Task objective: Each entry below is to be printed verbatim.
(Stored data)
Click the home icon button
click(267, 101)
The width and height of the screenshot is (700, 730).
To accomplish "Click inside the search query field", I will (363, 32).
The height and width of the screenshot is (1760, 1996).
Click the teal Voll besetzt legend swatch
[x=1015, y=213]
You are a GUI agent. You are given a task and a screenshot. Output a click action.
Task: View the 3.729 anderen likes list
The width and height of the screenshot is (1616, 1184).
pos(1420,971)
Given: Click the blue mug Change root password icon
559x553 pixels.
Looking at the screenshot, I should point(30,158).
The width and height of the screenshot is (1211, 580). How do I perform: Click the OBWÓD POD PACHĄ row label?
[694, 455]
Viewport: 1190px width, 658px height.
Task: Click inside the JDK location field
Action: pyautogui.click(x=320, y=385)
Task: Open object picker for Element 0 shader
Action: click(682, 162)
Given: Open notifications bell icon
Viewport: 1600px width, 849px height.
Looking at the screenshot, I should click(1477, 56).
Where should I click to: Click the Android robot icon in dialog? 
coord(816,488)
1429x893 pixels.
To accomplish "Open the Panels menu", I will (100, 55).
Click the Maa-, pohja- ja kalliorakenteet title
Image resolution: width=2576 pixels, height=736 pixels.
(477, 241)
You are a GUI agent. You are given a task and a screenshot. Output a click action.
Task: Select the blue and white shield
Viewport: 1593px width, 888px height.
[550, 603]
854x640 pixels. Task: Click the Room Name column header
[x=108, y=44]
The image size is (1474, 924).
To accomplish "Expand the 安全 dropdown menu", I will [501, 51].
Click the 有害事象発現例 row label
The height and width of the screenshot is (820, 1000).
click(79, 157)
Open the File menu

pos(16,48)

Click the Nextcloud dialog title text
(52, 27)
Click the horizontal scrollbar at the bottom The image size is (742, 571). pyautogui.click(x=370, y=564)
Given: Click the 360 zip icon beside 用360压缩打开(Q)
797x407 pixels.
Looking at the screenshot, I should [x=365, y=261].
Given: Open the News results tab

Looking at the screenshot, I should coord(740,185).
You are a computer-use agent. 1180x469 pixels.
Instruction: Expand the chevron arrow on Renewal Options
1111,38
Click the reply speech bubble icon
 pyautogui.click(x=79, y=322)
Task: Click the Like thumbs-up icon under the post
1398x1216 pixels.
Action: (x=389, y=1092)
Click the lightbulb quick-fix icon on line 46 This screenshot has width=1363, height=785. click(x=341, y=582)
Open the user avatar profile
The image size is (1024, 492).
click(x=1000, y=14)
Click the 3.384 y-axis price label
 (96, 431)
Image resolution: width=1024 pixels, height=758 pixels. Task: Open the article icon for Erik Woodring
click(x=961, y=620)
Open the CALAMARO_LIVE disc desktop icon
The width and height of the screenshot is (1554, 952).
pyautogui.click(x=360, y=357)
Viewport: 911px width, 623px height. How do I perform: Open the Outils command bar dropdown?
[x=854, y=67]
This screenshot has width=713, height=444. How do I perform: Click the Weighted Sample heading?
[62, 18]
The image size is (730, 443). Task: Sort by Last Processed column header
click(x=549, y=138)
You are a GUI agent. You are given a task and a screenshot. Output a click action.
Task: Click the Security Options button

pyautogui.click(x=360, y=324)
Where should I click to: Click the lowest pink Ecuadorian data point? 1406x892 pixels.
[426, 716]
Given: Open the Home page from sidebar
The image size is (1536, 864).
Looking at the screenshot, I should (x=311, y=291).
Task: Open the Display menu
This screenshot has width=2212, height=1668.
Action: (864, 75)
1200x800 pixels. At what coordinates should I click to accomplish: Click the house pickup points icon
(End Stored data)
Response for this exercise:
Click the home icon button
click(267, 101)
The width and height of the screenshot is (700, 730).
To accomplish "Click inside the search query field", I will (363, 32).
The height and width of the screenshot is (1760, 1996).
Click the teal Voll besetzt legend swatch
[x=1015, y=213]
You are a GUI agent. You are given a task and a screenshot. Output a click action.
Task: View the 3.729 anderen likes list
The width and height of the screenshot is (1616, 1184).
pos(1420,971)
Given: Click the blue mug Change root password icon
559x553 pixels.
Looking at the screenshot, I should point(30,158).
The width and height of the screenshot is (1211, 580). How do I perform: Click the OBWÓD POD PACHĄ row label?
[694, 455]
Viewport: 1190px width, 658px height.
Task: Click inside the JDK location field
Action: pyautogui.click(x=320, y=385)
Task: Open object picker for Element 0 shader
Action: click(682, 162)
Given: Open notifications bell icon
Viewport: 1600px width, 849px height.
Looking at the screenshot, I should click(1477, 56).
Where should I click to: Click the Android robot icon in dialog? 
coord(816,488)
1429x893 pixels.
To accomplish "Open the Panels menu", I will (100, 55).
Click the Maa-, pohja- ja kalliorakenteet title
Image resolution: width=2576 pixels, height=736 pixels.
(477, 241)
You are a GUI agent. You are given a task and a screenshot. Output a click action.
Task: Select the blue and white shield
Viewport: 1593px width, 888px height.
[550, 603]
854x640 pixels. Task: Click the Room Name column header
[x=108, y=44]
The image size is (1474, 924).
To accomplish "Expand the 安全 dropdown menu", I will [501, 51].
Click the 有害事象発現例 row label
The height and width of the screenshot is (820, 1000).
click(79, 157)
Open the File menu

pos(16,48)

Click the Nextcloud dialog title text
(52, 27)
Click the horizontal scrollbar at the bottom The image size is (742, 571). pyautogui.click(x=370, y=564)
Given: Click the 360 zip icon beside 用360压缩打开(Q)
797x407 pixels.
Looking at the screenshot, I should [x=365, y=261].
Given: Open the News results tab

Looking at the screenshot, I should coord(740,185).
You are a computer-use agent. 1180x469 pixels.
Instruction: Expand the chevron arrow on Renewal Options
1111,38
Click the reply speech bubble icon
 pyautogui.click(x=79, y=322)
Task: Click the Like thumbs-up icon under the post
1398x1216 pixels.
Action: (x=389, y=1092)
Click the lightbulb quick-fix icon on line 46 This screenshot has width=1363, height=785. click(x=341, y=582)
Open the user avatar profile
The image size is (1024, 492).
click(x=1000, y=14)
Click the 3.384 y-axis price label
 (96, 431)
Image resolution: width=1024 pixels, height=758 pixels. Task: Open the article icon for Erik Woodring
click(x=961, y=620)
Open the CALAMARO_LIVE disc desktop icon
The width and height of the screenshot is (1554, 952).
pyautogui.click(x=360, y=357)
Viewport: 911px width, 623px height. How do I perform: Open the Outils command bar dropdown?
[x=854, y=67]
This screenshot has width=713, height=444. How do I perform: Click the Weighted Sample heading?
[62, 18]
The image size is (730, 443). Task: Sort by Last Processed column header
click(x=549, y=138)
You are a GUI agent. You are given a task and a screenshot. Output a click action.
Task: Click the Security Options button

pyautogui.click(x=360, y=324)
Where should I click to: Click the lowest pink Ecuadorian data point? 1406x892 pixels.
[426, 716]
Given: Open the Home page from sidebar
The image size is (1536, 864).
Looking at the screenshot, I should (x=311, y=291).
Task: Open the Display menu
This screenshot has width=2212, height=1668.
Action: (864, 75)
1200x800 pixels. At what coordinates should I click to accomplish: Click the house pickup points icon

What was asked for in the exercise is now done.